The strongest arguments always enfold, from the outset, the objections of one’s opponents.4 “The gulag prisons aren’t so bad!” some idiots probably said in the 1950s. “The prisoners are involved in productive work essential to the nation, they’re fed, their sense of belonging increases across social strata, and they aren’t even forced into the worst of the cold.” Yet by merely presenting the moral whole, Solzhenitsyn ensures that Shukhov’s preoccupation with survival is unassailable. He is very much not in a kind of All Quiet on the Western Front of gulag life, which makes the cruelty of his precarious state systemically damning. If this is a good outing, imagine the hell of any day even a little worse.
The novel’s final paragraphs are an exclamation point on this thesis. “The end of an unclouded day. Almost a happy one. Just one of the 3,653 days of his sentence, from bell to bell. The extra three were for leap years.”
For Solzhenitsyn, the plain truth convicts the USSR. With no fireworks of pain, no ranting, he delivers a partisan pan by way of careful objectivity. He doesn’t put his thumb on the scales, doesn’t cherry-pick the worst of the brutalizing (which would be justified, actually!), but settles for showing the whole of the terror in simple garb.
I wish every American writer who believes fiction is a handmaiden to their own politics could be knocked sensible by Solzhenitsyn’s level-headedness, to say nothing of Orwell’s. If the horror is there, give it to us whole and plain. If you are writing a novel, what’s more, give it to us however you’d like, just so it’s shaped by the formal freedoms of long fiction, and not a cut and paste of company jargon.
This newsletter is not meant to be an op-ed. Do not email me your op-ed. I just love great novels, and want to point out that great political novels exist, despite how shrill, and numerous, their lesser kin continue to be.5
On to what really matters:
Writing:
Never too late to read my short story in Electric Literature.

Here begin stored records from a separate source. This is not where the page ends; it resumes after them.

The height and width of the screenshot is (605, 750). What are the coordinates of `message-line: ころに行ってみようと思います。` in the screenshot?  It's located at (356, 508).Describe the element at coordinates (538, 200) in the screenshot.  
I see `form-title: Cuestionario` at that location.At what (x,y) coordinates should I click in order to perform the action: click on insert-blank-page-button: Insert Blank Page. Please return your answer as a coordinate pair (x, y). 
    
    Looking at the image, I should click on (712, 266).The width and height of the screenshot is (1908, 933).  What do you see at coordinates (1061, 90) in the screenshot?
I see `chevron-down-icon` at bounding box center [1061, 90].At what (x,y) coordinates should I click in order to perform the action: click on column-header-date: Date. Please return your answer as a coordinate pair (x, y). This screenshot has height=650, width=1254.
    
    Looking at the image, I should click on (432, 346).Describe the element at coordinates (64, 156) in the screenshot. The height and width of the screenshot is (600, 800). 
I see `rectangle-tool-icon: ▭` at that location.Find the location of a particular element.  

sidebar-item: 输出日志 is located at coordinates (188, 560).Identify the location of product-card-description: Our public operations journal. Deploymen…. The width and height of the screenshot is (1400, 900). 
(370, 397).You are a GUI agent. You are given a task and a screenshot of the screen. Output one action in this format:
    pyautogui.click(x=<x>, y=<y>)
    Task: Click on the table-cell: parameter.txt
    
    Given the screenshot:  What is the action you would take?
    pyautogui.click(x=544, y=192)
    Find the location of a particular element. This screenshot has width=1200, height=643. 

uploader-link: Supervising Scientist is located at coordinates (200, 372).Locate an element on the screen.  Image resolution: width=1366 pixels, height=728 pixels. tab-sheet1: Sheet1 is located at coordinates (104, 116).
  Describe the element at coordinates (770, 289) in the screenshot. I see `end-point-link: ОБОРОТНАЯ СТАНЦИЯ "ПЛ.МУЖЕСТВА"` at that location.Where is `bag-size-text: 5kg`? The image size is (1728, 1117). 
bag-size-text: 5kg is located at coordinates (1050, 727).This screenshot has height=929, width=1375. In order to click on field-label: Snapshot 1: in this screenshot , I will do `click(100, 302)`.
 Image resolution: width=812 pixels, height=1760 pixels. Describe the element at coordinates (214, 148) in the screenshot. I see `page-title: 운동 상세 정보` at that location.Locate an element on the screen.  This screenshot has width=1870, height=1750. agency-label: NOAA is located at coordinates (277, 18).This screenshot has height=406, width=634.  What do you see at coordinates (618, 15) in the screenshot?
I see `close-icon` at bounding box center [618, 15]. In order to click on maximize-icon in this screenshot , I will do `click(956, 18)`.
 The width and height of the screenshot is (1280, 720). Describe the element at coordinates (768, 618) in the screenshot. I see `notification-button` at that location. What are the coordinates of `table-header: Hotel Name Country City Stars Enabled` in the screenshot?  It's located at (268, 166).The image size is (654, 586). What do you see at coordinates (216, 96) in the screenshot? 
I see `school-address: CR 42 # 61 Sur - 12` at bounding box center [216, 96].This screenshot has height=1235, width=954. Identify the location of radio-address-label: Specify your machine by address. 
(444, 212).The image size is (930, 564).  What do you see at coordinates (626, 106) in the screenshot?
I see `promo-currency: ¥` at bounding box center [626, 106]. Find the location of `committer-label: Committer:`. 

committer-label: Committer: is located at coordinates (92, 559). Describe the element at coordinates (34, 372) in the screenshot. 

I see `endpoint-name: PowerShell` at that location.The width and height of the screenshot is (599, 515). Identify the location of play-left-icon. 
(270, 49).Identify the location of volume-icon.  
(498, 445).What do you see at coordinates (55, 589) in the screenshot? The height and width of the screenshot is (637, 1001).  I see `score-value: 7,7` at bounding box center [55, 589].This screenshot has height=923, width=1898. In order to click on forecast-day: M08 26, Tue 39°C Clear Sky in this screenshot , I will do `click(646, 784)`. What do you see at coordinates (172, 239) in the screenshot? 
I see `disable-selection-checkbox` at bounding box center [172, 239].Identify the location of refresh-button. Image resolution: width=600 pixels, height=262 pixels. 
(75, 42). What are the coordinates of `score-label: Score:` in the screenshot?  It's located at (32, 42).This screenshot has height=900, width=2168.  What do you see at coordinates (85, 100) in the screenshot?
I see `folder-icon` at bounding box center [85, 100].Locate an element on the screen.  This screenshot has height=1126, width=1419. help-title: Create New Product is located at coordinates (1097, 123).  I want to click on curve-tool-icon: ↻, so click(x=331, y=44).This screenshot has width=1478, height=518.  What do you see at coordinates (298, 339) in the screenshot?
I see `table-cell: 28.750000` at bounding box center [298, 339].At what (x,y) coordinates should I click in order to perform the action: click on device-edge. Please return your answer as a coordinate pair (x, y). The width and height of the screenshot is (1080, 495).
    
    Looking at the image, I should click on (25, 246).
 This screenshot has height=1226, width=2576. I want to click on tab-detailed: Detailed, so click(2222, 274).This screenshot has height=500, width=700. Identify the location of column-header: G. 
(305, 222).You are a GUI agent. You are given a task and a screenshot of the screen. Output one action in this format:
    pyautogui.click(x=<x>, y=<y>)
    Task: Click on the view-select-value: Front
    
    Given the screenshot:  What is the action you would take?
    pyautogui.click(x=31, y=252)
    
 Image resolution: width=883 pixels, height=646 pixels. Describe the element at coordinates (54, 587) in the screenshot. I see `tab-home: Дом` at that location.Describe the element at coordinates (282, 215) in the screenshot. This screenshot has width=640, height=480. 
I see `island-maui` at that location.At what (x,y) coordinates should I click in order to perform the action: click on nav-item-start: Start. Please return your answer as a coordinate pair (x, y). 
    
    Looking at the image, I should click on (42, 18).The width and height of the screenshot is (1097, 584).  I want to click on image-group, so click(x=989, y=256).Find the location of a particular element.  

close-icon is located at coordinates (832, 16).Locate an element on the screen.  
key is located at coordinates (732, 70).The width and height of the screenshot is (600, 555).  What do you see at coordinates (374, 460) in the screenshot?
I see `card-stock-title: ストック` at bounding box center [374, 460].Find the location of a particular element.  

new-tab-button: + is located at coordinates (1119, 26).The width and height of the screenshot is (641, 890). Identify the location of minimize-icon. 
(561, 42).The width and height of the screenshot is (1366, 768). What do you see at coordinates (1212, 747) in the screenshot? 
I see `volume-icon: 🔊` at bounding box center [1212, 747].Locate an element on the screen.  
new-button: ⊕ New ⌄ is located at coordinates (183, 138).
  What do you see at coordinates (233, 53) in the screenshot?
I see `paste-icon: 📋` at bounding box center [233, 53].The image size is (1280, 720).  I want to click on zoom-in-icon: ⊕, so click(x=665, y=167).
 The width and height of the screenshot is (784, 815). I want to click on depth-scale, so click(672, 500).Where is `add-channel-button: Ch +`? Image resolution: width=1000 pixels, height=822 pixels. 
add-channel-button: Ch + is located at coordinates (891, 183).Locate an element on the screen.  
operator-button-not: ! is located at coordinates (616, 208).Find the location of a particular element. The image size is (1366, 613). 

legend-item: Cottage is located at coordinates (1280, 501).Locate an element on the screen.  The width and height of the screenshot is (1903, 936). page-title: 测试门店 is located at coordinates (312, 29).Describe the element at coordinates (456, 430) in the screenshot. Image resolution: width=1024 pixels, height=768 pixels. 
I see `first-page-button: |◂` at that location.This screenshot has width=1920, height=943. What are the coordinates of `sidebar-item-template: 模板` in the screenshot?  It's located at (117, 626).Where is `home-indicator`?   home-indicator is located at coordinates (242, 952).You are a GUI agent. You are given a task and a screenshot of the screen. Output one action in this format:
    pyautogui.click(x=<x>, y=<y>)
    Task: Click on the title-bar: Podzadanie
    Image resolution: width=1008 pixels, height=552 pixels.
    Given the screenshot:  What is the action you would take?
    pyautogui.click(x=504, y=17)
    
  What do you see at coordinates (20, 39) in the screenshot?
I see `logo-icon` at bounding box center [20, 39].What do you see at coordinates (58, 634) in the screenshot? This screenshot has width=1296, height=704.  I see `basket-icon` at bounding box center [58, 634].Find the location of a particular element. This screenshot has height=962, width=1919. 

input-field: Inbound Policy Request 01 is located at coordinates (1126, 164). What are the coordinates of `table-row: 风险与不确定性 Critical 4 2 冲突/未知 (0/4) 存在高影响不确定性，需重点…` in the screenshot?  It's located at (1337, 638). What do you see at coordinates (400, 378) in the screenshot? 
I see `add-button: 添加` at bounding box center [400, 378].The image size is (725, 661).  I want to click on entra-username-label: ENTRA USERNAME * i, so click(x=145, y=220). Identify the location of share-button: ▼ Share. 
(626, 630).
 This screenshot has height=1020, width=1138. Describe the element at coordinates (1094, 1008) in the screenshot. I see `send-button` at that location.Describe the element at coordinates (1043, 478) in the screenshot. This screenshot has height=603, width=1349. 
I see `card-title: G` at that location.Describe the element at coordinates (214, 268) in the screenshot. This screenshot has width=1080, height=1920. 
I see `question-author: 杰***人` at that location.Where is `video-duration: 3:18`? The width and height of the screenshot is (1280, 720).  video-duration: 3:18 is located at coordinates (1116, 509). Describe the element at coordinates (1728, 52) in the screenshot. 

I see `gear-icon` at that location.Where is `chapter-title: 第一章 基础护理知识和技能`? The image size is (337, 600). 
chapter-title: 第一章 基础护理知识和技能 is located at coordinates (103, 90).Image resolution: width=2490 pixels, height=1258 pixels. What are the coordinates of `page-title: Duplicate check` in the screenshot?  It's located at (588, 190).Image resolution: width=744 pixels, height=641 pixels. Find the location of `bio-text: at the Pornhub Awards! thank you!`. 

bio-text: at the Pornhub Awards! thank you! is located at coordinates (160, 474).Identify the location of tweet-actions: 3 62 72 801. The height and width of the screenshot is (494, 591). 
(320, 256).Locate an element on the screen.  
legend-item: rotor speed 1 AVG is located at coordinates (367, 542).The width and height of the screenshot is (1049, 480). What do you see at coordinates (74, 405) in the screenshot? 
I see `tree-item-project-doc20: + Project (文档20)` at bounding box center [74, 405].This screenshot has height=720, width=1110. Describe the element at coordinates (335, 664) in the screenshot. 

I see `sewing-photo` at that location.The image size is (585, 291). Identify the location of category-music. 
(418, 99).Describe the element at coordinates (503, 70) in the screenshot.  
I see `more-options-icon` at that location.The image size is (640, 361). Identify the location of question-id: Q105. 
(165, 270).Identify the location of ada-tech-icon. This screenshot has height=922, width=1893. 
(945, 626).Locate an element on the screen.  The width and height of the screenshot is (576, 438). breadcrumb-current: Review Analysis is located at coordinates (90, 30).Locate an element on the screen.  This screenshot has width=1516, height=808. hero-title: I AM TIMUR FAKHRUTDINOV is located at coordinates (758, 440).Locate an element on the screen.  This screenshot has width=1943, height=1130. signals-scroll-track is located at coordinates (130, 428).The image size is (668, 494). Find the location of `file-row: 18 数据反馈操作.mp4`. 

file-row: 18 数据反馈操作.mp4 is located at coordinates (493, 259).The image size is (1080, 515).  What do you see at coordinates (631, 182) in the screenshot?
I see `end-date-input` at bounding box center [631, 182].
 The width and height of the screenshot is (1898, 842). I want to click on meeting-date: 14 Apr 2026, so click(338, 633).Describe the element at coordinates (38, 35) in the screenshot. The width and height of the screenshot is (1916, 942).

This isn’t my writing, but my buddy Bill Coberly recently had a piece on Connie Willis in The Bulwark. It’s very good. Watch this space for more on Willis.
Reading:
The Internet Is Not What You Think It Is, by Justin E.H. Smith
The best part of the book is the chapter which derives from an essay he published with The Point magazine (which I recommend!). It’s kind of all over the place after that, but frequently rewarding in spite of the slipshod organization.
Macbeth, by W.S.
Let me be the first person ever to tell you: Shakespeare is good.
I love you all.
I feel bad for making this comparison. Solzhenitsyn’s a much, much better writer.
Did you know GULAG is an acronym? It’s taken on a life of its own, but it referred originally to the government ministry that oversaw the “correctional camps.”
The title character’s surname, and how he’s referenced throughout the work.
I think there’s a name for this idea in philosophical circles, or maybe the debate world, but if I ever learned it, I’ve long forgotten.
Arguably, Trust Exercise by Susan Choi is the great #MeToo novel, though it wasn’t written with that movement specifically in mind, I’m pretty sure. It’s certainly one of the great novels of the last decade, in my opinion. Or at least one of the few contemporary literary novels (last five years) I’ve read and which I think about regularly.
Dense layers of interesting implications leading to overall recognition of the reality of the horror of such a life experience
Good piece, and not just because you gave me a shoutout at the end!